The only package that fails is ktnef-3.4.0. I have installed all but what needs ktnef. It's OK. My new kde-3.4 runs cool, but I need kontact/kmail and I still get these annoying error.

Any Idea?  :Very Happy: 

----------

## mario

Did you report this to bugs.gentoo.org? They should be able to help you out.

 *TieferFeld wrote:*   

> Hi!
> 
> The only package that fails is ktnef-3.4.0. I have installed all but what needs ktnef. It's OK. My new kde-3.4 runs cool, but I need kontact/kmail and I still get these annoying error.
> 
> Any Idea? 

 

----------

## BitJam

TieferFeld:

Here is an idea for you.  One of the errors mentions automake-1.7 but all of the Makefile.in files in kdepim (which ktnef belongs to) were generated with automake-1.9.

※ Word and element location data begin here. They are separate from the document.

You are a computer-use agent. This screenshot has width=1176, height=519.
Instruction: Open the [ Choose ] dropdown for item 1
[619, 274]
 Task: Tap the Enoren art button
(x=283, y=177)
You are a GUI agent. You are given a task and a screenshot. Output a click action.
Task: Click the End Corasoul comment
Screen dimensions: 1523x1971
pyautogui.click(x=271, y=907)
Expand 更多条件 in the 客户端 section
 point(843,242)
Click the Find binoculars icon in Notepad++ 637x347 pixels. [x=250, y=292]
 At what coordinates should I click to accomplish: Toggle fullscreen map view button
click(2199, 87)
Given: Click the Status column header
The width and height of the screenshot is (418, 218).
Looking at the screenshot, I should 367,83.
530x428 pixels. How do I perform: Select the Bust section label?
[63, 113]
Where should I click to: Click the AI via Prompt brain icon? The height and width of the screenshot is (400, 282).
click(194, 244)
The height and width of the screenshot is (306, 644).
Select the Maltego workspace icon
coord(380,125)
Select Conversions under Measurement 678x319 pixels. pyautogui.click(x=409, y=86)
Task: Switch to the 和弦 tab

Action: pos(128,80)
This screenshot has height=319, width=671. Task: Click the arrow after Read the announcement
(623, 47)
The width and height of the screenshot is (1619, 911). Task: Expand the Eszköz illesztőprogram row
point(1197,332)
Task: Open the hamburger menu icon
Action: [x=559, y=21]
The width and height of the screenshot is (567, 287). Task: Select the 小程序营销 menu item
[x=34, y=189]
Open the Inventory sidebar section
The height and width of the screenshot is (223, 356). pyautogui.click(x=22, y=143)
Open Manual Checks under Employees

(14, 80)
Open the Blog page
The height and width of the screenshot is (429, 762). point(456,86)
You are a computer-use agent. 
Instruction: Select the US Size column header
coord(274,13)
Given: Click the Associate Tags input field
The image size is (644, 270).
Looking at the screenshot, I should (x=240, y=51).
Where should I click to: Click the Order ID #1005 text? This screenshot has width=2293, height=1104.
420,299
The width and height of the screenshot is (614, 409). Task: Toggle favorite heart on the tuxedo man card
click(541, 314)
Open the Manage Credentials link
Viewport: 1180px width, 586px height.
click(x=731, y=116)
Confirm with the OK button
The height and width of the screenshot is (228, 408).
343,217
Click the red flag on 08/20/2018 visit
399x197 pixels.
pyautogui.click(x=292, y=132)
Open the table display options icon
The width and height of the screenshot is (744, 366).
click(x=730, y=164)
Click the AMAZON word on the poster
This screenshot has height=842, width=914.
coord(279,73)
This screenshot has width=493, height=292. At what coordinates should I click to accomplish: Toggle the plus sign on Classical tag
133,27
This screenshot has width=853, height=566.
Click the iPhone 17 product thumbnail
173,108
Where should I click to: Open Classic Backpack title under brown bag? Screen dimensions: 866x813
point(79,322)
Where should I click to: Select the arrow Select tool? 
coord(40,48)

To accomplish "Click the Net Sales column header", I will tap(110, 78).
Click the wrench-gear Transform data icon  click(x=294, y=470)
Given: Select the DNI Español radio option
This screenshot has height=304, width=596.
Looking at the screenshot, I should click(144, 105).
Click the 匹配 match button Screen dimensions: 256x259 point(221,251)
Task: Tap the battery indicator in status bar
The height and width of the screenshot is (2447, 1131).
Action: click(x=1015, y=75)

I had run into a bug in the arts ebuild that had to do with an incorrect version of automake (the fix was already on bugs.gentoo.org).  What version of automake do you have installed?

----------

## TieferFeld

 *BitJam wrote:*   

> TieferFeld:
> 
> Here is an idea for you.  One of the errors mentions automake-1.7 but all of the Makefile.in files in kdepim (which ktnef belongs to) were generated with automake-1.9.
> 
> I had run into a bug in the arts ebuild that had to do with an incorrect version of automake (the fix was already on bugs.gentoo.org).  What version of automake do you have installed?

 

Thanks, BitJam, that was a good idea. But...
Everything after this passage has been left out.